Click on the whiteboard image above to open a high-resolution version!

Happy Friday, Moz fans. I'm recording this on Wednesday, two days before it hopefully goes live, and you see it. Just this week, there's been a huge, unprecedented leak of internal Google documentation on their search algorithm.

We've not seen anything like this really in the past. Quite surprisingly, in a way, that they've managed to keep everything to do with how their search systems work so secure and so private. We did have some unusual inside looks in the US v. Google Department of Justice case last year, and we did see a Yandex leak a while ago as well, which I guess is the closest we've got to something like this in the past.

This leak has confirmed a lot of theories which I and which many others have had and have written about in the Moz blog for a long time but which Google has always explicitly or nearly explicitly denied.

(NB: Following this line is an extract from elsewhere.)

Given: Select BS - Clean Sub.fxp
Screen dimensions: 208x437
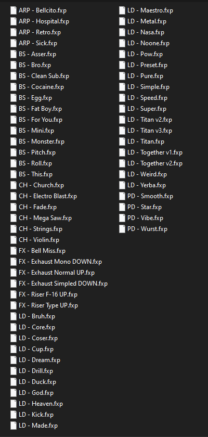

There's also a treasure trove of additional information in here, which, to be honest, I've not really scratched the surface of so far and I don't think we have yet as an industry either.

So yeah, I just want to share four highlights with you today. Before I get into that, I want to offer some caveats but also some explanation as to where this has come from. So a huge credit should go to Mike King, Rand Fishkin, and a guy they worked with called Erfan, I believe, who brought this document to light.

This is a set of documents that was accidentally made public from Google's GitHub for a period of time earlier this year. I don't know how Erfan found out about this. He's not himself an ex-Googler as far as I can tell, but perhaps he had access to someone who does now or has previously worked at Google, who sort of tipped him off.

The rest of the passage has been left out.